# Hydrogen Atom; energy state transitions

1. Jan 2, 2010

### hhhmortal

1. The problem statement, all variables and given/known data

A hydrogen atom is initially in the state n=3. Subsequently it falls to its ground state with the emission of a photon. If the photon energy is ћω , then what is the ground state energy?

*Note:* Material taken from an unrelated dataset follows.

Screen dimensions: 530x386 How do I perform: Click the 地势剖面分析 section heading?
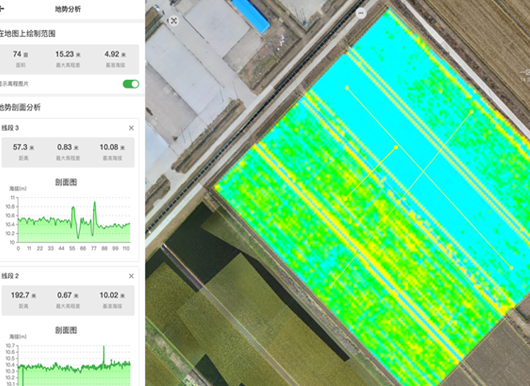click(x=20, y=107)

3. The attempt at a solution

I tried using E= h².n²/8ma².

and got -9ћω/8

I wasn't to sure how to go about with this question.

2. Jan 3, 2010

### Dick

Uh, how did you get a negative ground state energy using that formula?

3. Jan 3, 2010

### hhhmortal

Not too sure. I think that formula would just give you the energy of the level, but doesnt the electron in that level require that amount of energy to be ionised, hence the negative sign.

4. Jan 3, 2010

### Dick

You are right about that. And in fact, I think your answer is right. On the other hand the formula you gave for E is wrong. Why do you try and write down a clear derivation of your result?

5. Jan 5, 2010

### hhhmortal

I'm not too sure, I think I just used that equation then I cancelled out certain terms and multiplied it by ћω. This is wrong, but I can't find the right way of doing it.

6. Jan 5, 2010

### Dick

Start by finding the correct formula. The formula for the energy levels has an n^2 in the denominator, not the numerator. How can you be 'not to sure' of how you got the answer???!